Another potential intervention to maintain adherence is the use of long-acting formulations of antipsychotics with recent-onset patients early in the course of treatment before nonadherence becomes established. Long-acting formulations eliminate the covert nonadherence that can occur with oral formulations. Knowing that patients are nonadherent allows for discussions between patients and their families and clinicians about the patient's choice to suspend medication treatment and about making appropriate plans. Long-acting formulations have advantages that may be especially relevant with recent-onset patients. Young patients frequently do not wish to have their peers know that they are receiving medication and may live in situations, such as dormitories, that limit the ability to comply with oral medications without detection. Injectable medications can enhance confidentiality, since they only have to be taken within a health facility. Because recent-onset patients tend to be responsive to monotherapy with antipsychotics, they are more likely than multiepisode patients to only require injections, without supplementation with oral medications.
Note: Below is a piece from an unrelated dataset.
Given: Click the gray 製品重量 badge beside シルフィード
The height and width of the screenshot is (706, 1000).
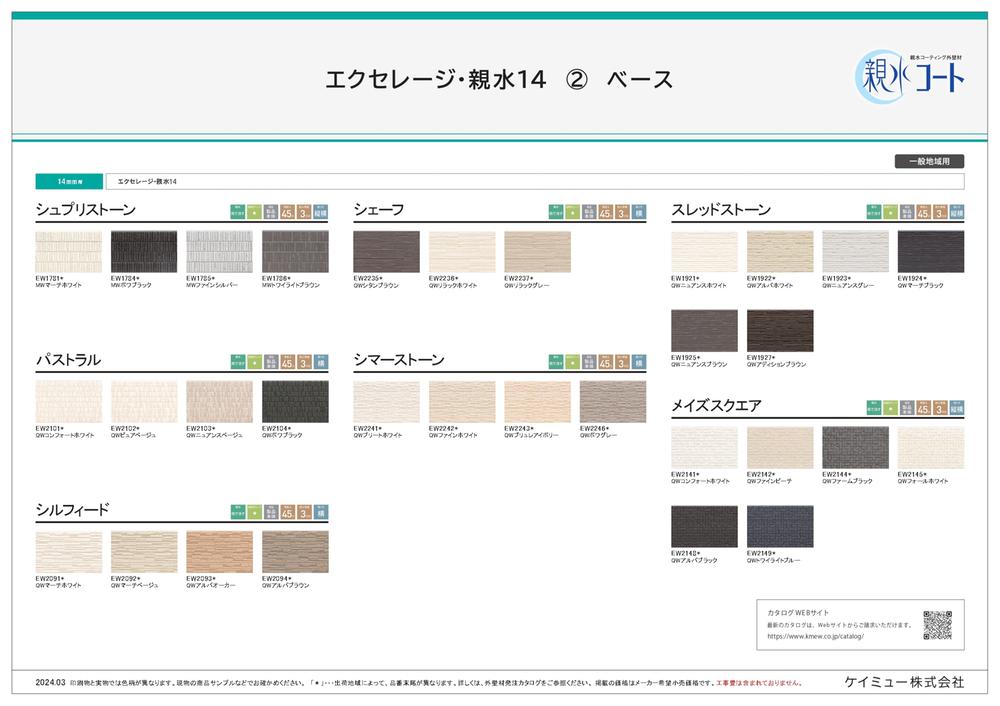Looking at the screenshot, I should coord(272,511).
Of specific interest in light of the data from the Subotnik et al. study, patients who accept injections are fully adherent in contrast with the partial adherence common with oral formulations. Preliminary data for long-acting formulations of newer antipsychotics suggest promise with these strategies. Two studies (
5,
6) have demonstrated that agreement to injections can be obtained with a substantial percent of recent-onset patients. Weiden et al. (
6) found that medication adherence, measured by time to a 2-week medication gap, was significantly longer in subjects who were randomly assigned to receive and also accepted long-acting risperidone treatment compared with subjects receiving oral maintenance medication. However, the number of recent-onset subjects studied with long-acting antipsychotic strategies remains relatively small, and further study is clearly indicated.
Enhancing long-term medication adherence is a difficult challenge in all branches of medicine. Nonadherence is often caused by multiple factors, and no one intervention can be effective for all patients. The data from Subotnik et al. remind us of the adverse effects of even partial nonadherence and the importance of efforts to develop and test new interventions to enhance adherence by recent-onset patients.